Interface element records

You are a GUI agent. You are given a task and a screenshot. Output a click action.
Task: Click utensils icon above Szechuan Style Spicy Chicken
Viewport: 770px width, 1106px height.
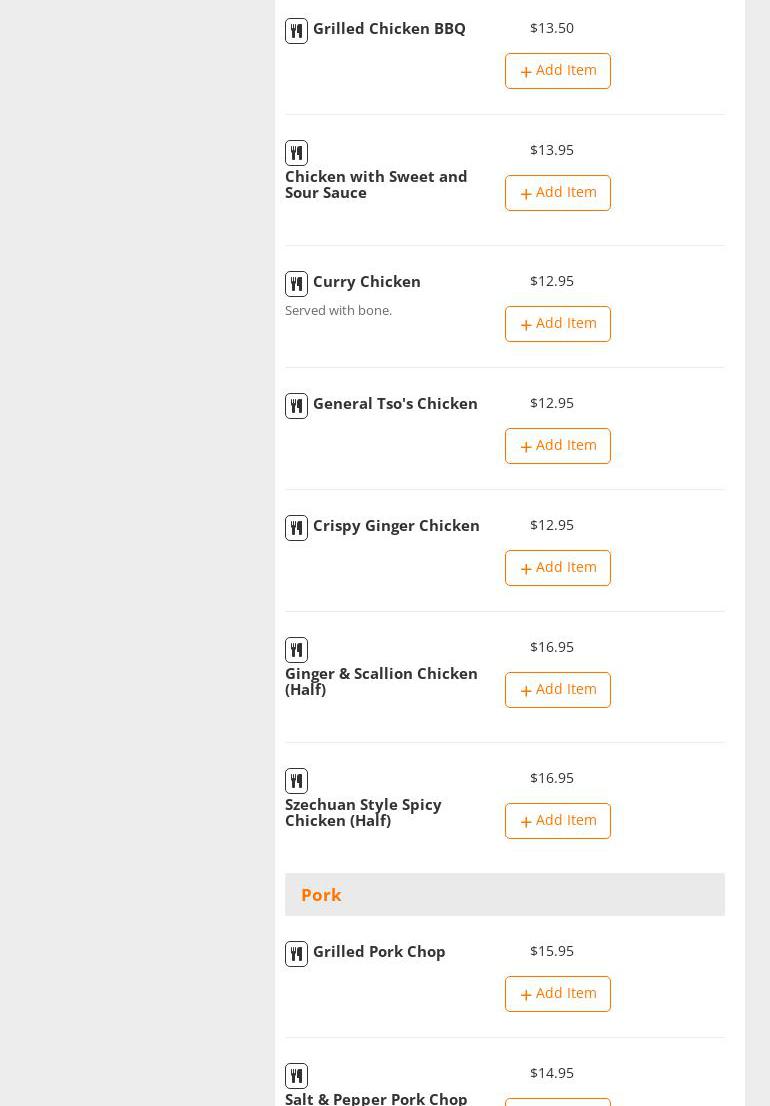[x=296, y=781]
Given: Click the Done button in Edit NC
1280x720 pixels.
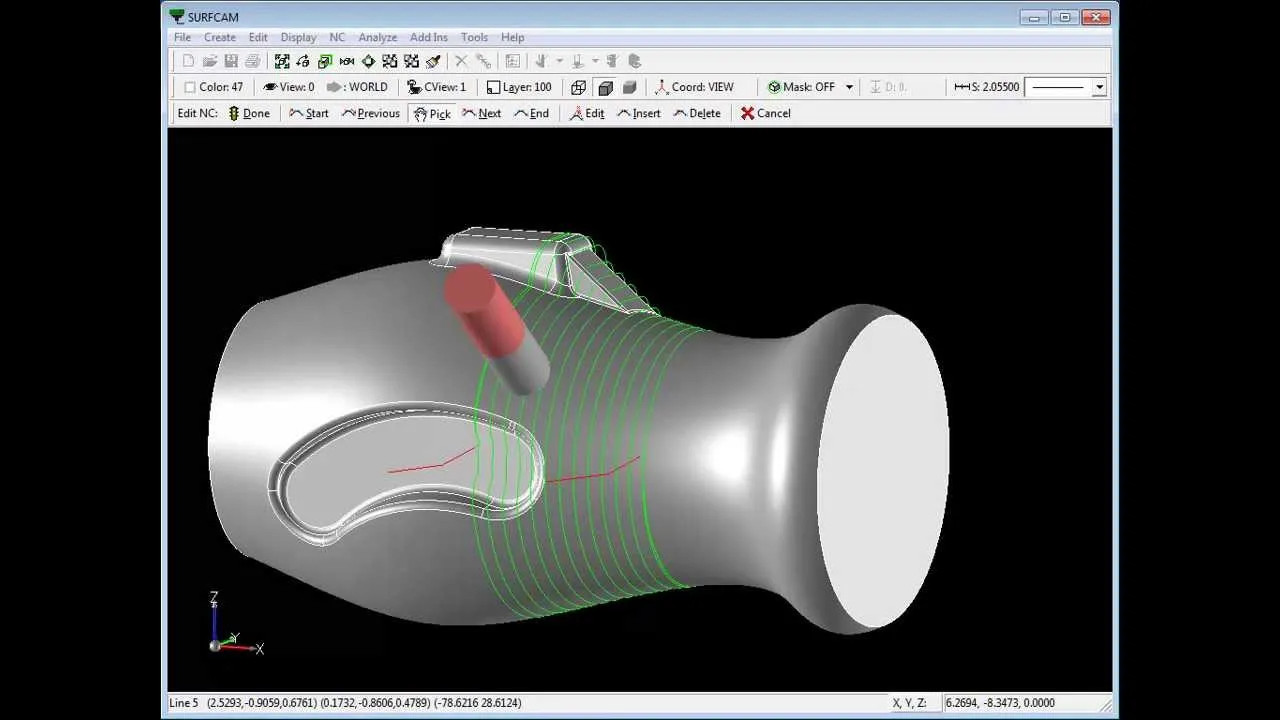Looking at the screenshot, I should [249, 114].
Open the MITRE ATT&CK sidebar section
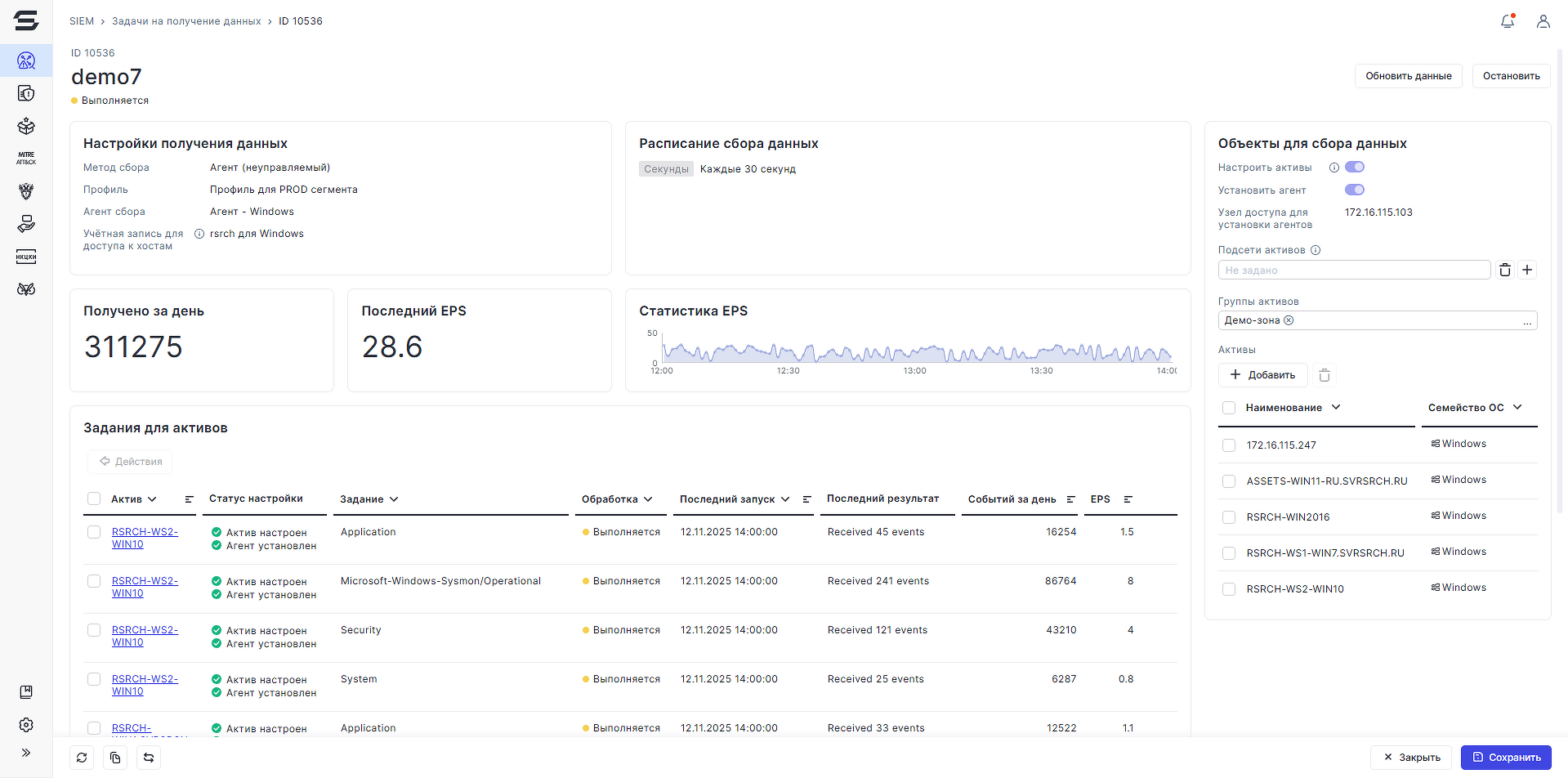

▶ _Directions_:
Put each line of the data above into a Markdown table with the columns "No." and "Text", numbering the rows and omitting any blank lines. Leave the pictures out of the table.

▶ _Response to the task_:
| No. | Text |
|---|---|
| 1 | You are a GUI agent. You are given a task and a screenshot. Output a click action. |
| 2 | Task: Click utensils icon above Szechuan Style Spicy Chicken |
| 3 | Viewport: 770px width, 1106px height. |
| 4 | [x=296, y=781] |
| 5 | Given: Click the Done button in Edit NC |
| 6 | 1280x720 pixels. |
| 7 | Looking at the screenshot, I should [249, 114]. |
| 8 | Open the MITRE ATT&CK sidebar section |